Comment ces acteurs sont parvenus à obtenir ce financement auprès des banques commerciales réputées frileuses quand il s’agit de financer les acteurs du secteur informel ? En effet, ils sont nombreux les entrepreneurs ou opérateurs économiques qui déplorent les conditions draconiennes des banques pour obtenir un financement. Parmi les contraintes entravant l’accès aux financements, il y a une faible bancarisation des acteurs économiques, des lourdeurs administratives et juridiques, des instruments de financement inadéquats ou inadaptés et une perception du risque de défaut surévaluée.
Pourtant, dans l’opération de levée de fonds de l’Association de financement des professionnels du transport urbain, les trois banques n’ont exigé aucune garantie assure Mbaye Amar, président de l’Aftu. Il met en avant une « bonne réputation et un bon accompagnement ». D’après le président de l’Association de financement des professionnels du transport urbain, les banques ne refusent pas de financer les acteurs évoluant dans le secteur informel mais elles s’entourent de garanties pour s’assurer du remboursement du crédit.

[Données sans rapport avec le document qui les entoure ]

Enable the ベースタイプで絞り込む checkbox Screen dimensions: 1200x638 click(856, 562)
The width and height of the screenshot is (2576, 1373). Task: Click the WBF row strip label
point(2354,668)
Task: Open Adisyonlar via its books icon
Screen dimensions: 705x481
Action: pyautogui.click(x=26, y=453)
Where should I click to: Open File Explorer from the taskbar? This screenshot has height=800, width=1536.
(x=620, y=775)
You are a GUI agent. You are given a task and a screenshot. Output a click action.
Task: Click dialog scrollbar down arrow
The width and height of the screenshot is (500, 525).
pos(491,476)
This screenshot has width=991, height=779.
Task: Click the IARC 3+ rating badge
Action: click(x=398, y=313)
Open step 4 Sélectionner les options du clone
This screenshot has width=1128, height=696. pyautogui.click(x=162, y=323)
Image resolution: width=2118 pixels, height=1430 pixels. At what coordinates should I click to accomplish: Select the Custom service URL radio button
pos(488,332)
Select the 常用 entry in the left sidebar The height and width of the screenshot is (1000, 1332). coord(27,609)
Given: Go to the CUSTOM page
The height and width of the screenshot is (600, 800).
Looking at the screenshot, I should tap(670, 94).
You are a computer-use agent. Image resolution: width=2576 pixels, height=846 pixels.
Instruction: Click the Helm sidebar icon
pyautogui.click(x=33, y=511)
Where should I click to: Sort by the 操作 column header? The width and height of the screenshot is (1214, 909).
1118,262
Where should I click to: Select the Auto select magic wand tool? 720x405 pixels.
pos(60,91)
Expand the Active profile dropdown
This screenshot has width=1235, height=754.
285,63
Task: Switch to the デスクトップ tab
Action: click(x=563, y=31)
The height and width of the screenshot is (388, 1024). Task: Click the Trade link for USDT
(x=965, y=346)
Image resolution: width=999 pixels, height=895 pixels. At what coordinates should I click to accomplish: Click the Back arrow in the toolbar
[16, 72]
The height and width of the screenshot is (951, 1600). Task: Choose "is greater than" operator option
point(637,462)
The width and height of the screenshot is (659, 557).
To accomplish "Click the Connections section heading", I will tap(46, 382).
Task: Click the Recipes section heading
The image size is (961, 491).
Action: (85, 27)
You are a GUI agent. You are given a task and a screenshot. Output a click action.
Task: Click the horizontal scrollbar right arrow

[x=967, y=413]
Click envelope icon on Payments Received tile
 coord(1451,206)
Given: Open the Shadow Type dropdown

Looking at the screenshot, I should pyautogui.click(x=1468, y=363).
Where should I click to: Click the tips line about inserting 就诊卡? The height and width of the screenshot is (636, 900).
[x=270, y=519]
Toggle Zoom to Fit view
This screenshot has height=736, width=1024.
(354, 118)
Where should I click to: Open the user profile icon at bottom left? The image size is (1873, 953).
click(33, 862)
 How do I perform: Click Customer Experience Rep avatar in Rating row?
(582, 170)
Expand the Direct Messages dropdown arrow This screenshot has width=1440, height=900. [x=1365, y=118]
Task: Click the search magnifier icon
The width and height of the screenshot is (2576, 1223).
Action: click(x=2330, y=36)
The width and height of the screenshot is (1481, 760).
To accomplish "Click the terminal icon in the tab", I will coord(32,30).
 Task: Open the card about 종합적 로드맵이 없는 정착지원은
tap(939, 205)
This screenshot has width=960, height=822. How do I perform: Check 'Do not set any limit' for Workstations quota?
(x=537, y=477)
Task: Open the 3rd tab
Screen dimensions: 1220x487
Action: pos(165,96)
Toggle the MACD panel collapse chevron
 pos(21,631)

Mbaye Amar précise que tous les transporteurs regroupés au sein de GIE qui forment l’Aftu, se font un point d’honneur de rembourser les prêts contractés. « Nous faisons tout pour rembourser l’argent emprunté. Il y va de notre réputation et nous y tenons », insiste-t-il. Une bonne réputation. Voilà le secret puisque l’Association de financement des professionnels du transport urbain a obtenu plusieurs financements depuis sa création.
En 2004, elle avait bénéficié d’un financement de 14 milliards de FCfa de la Banque mondiale dans le cadre de la première opération de renouvellement du parc automobile de transport collectif urbain. Cet argent a été entièrement remboursé. Puis, entre 2010 et 2015, elle a bénéficié, à nouveau, d’un prêt de 17 milliards de FCfa suivi d’un autre de 8 milliards de FCfa pour l’élargissement du renouvellement du parc de transport en commun dans les 13 régions de l’intérieur du pays. Entre 2018 et 2020, Coris Bank octroyait 10 milliards de FCfa à l’association. Se fondant sur ces différents prêts obtenus auprès des banques, le président de l’Aftu réfute la thèse de la frilosité des banques à financer les opérateurs économiques évoluant dans le secteur informel. « Au regard des montants que nous réussissons à obtenir des banques, nous ne pouvons pas dire qu’elles ne financent pas les opérateurs économiques », confie Mbaye Amar qui s’enorgueillit du statut de son association auprès des banques. « Nous sommes un gros client qui honore ses engagements et qui est très couru par les banques. ».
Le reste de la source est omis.